Page 26 of A Passage to India


  The insensitiveness about Adela displeased him. It would, from every point of view, be right to treat her generously, and one day he had the notion of appealing to the memory of Mrs. Moore. Aziz had this high and fantastic estimate of Mrs. Moore. Her death had been a real grief to his warm heart; he wept like a child and ordered his three children to weep also. There was no doubt that he respected and loved her. Fielding’s first attempt was a failure. The reply was: “I see your trick. I want revenge on them. Why should I be insulted and suffer the contents of my pockets read and my wife’s photograph taken to the police station? Also I want the money—to educate my little boys, as I explained to her.” But he began to weaken, and Fielding was not ashamed to practise a little necromancy. Whenever the question of compensation came up, he introduced the dead woman’s name. Just as other propagandists invented her a tomb, so did he raise a questionable image of her in the heart of Aziz, saying nothing that he believed to be untrue, but producing something that was probably far from the truth. Aziz yielded suddenly. He felt it was Mrs. Moore’s wish that he should spare the woman who was about to marry her son, that it was the only honour he could pay her, and he renounced with a passionate and beautiful outburst the whole of the compensation money, claiming only costs. It was fine of him, and, as he foresaw, it won him no credit with the English. They still believed he was guilty, they believed it to the end of their careers, and retired Anglo-Indians in Tunbridge Wells or Cheltenham still murmur to each other: “That Marabar case which broke down because the poor girl couldn’t face giving her evidence—that was another bad case.”

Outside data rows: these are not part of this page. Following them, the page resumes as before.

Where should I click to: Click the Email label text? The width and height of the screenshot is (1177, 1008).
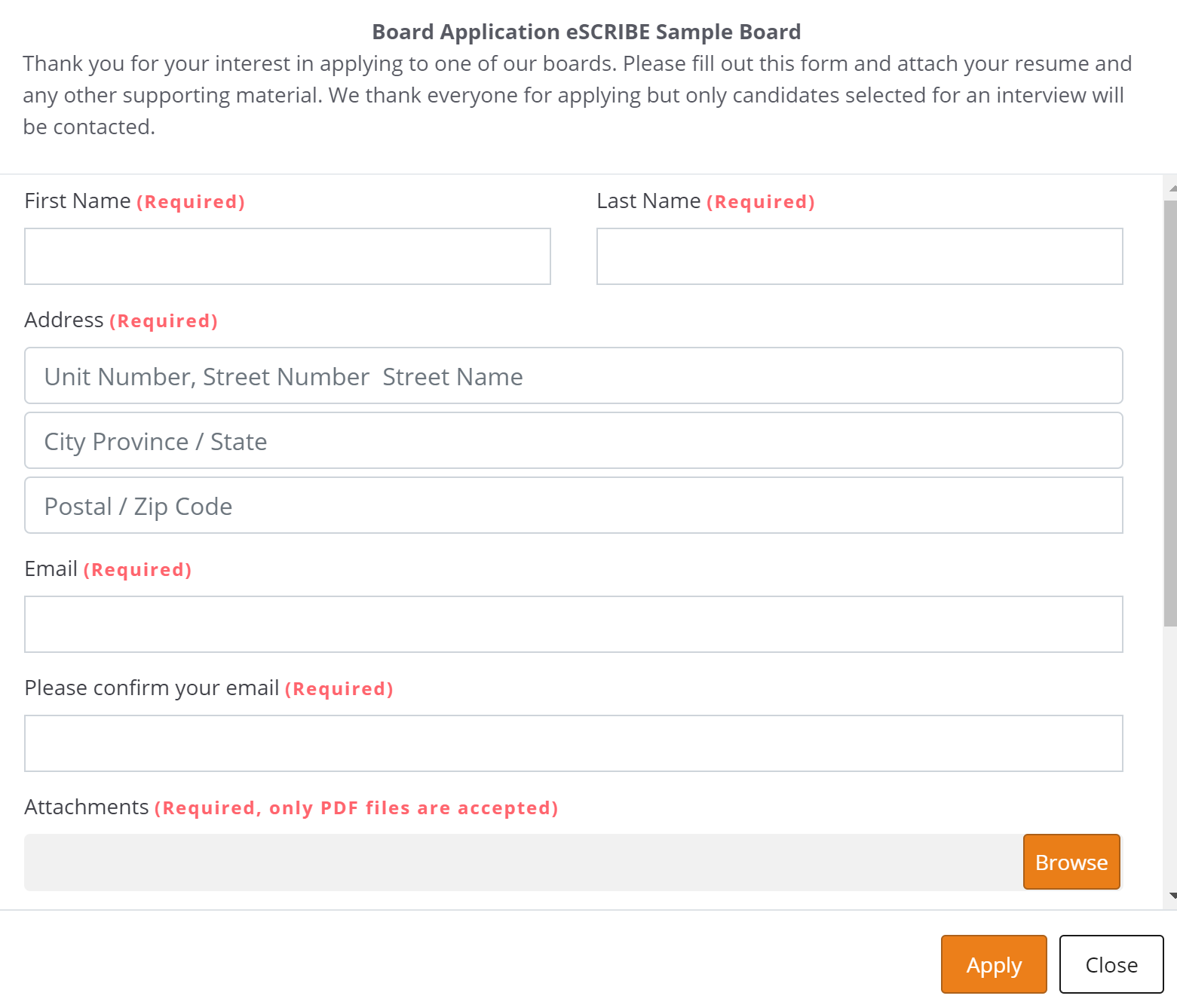click(x=51, y=569)
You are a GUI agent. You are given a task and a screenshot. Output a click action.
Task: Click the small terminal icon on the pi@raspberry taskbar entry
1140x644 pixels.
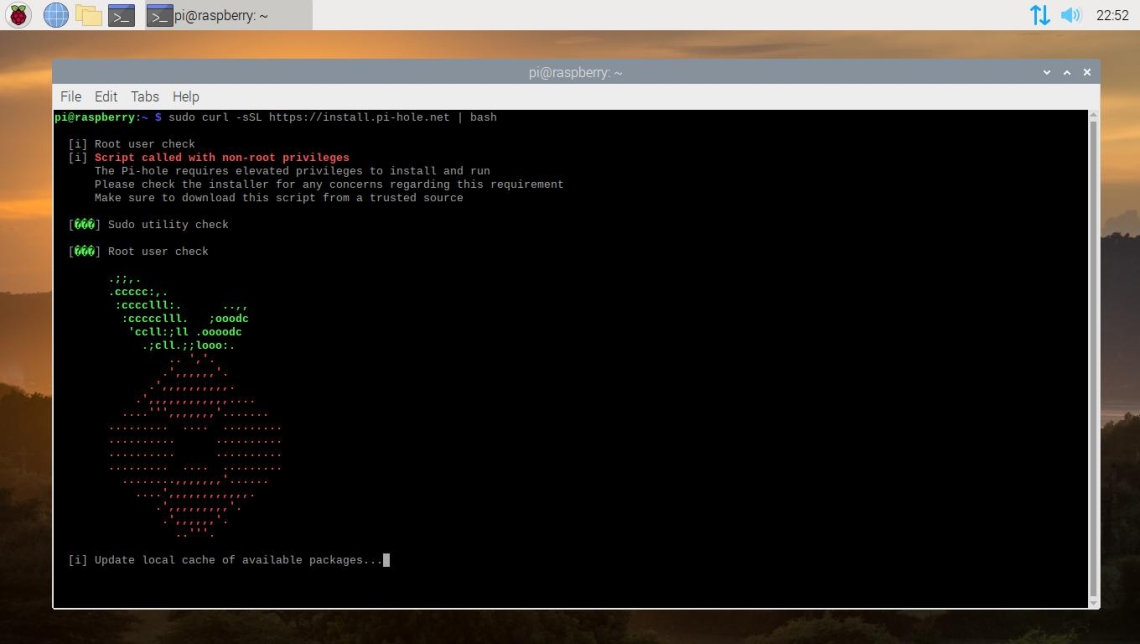point(159,15)
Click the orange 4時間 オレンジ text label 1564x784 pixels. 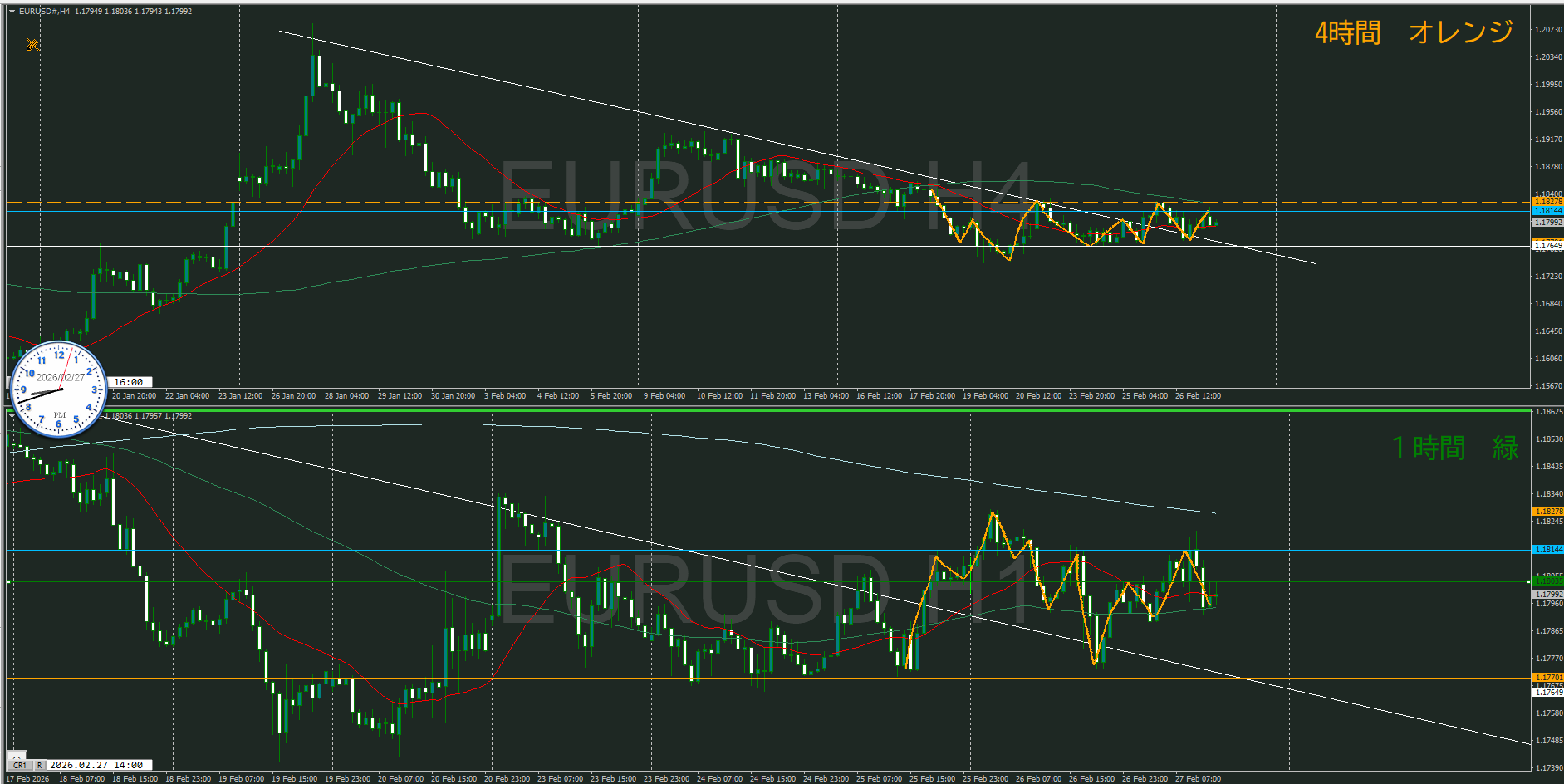1414,33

  When the affair was thus officially ended, Ronny, who was about to be transferred to another part of the Province, approached Fielding with his usual constraint and said: “I wish to thank you for the help you have given Miss Quested. She will not of course trespass on your hospitality further; she has as a matter of fact decided to return to England. I have just arranged about her passage for her. I understand she would like to see you.”

  “I shall go round at once.”

  On reaching the College, he found her in some upset. He learnt that the engagement had been broken by Ronny. “Far wiser of him,” she said pathetically. “I ought to have spoken myself, but I drifted on wondering what would happen. I would willingly have gone on spoiling his life through inertia—one has nothing to do, one belongs nowhere and becomes a public nuisance without realizing it.” In order to reassure him, she added: “I speak only of India. I am not astray in England. I fit in there—no, don’t think I shall do harm in England. When I am forced back there, I shall settle down to some career. I have sufficient money left to start myself, and heaps of friends of my own type. I shall be quite all right.” Then sighing: “But oh, the trouble I’ve brought on everyone here… . I can never get over it. My carefulness as to whether we should marry or not … and in the end Ronny and I part and aren’t even sorry. We ought never to have thought of marriage. Weren’t you amazed when our engagement was originally announced?”

  “Not much. At my age one’s seldom amazed,” he said, smiling. “Marriage is too absurd in any case. It begins and continues for such very slight reasons. The social business props it up on one side, and the theological business on the other, but neither of them are marriage, are they? I’ve friends who can’t remember why they married, no more can their wives. I suspect that it mostly happens haphazard, though afterwards various noble reasons are invented. About marriage I am cynical.”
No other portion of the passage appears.